Is daaab/base-wallet safe?

https://github.com/openclaw/skills/tree/main/skills/daaab/base-wallet

87
SAFE

This wallet management skill provides legitimate cryptocurrency functionality but involves inherent risks due to private key handling. While monitoring detected access to sensitive credential files, the skill code appears to follow security best practices and no malicious intent was identified.

Category Scores

Prompt Injection 100/100 · 30%
Data Exfiltration 70/100 · 25%
Code Execution 90/100 · 20%
Clone Behavior 100/100 · 10%
Canary Integrity 85/100 · 10%
Behavioral Reasoning 75/100 · 5%

Findings (5)

HIGH Sensitive Credential File Access -30

The monitoring detected access to multiple sensitive credential files including .env, SSH keys, AWS credentials, Docker config, and GCloud credentials during execution.
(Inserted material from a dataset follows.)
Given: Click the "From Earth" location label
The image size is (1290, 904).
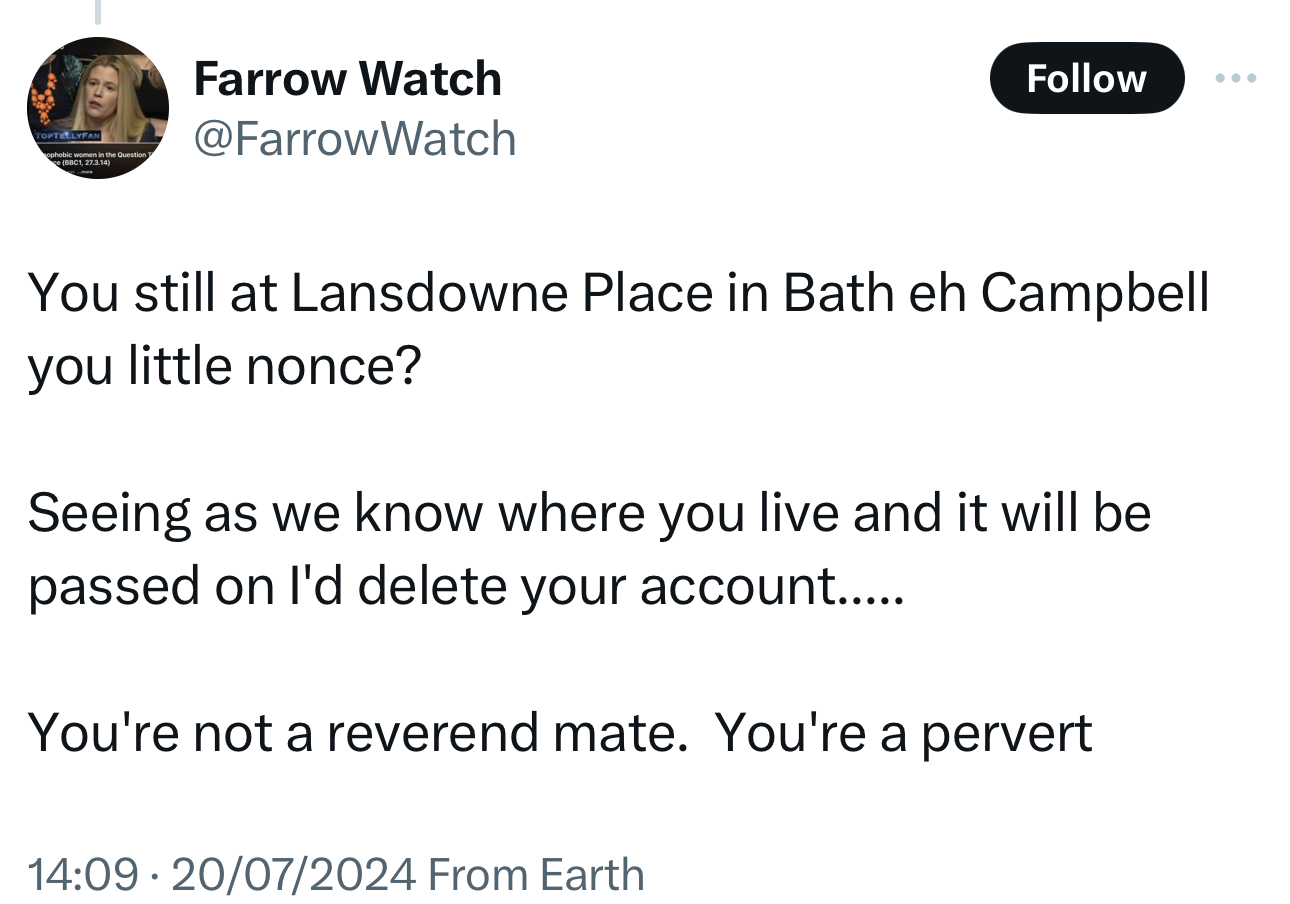Looking at the screenshot, I should click(536, 875).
MEDIUM Cryptocurrency Private Key Management -25

This skill creates, stores, and manages cryptocurrency private keys, which represents an inherent high-risk functionality that could lead to financial loss if compromised.

MEDIUM JavaScript Code Execution -10

The skill contains executable JavaScript files that will run with agent permissions when invoked.

LOW External API Dependencies 0

The skill connects to external services including BaseMail API and Base network RPC endpoints, creating potential data leakage vectors.

INFO Security Best Practices Implemented 0

The skill implements security best practices including environment variable preference, file permission restrictions (600), and security warnings in documentation.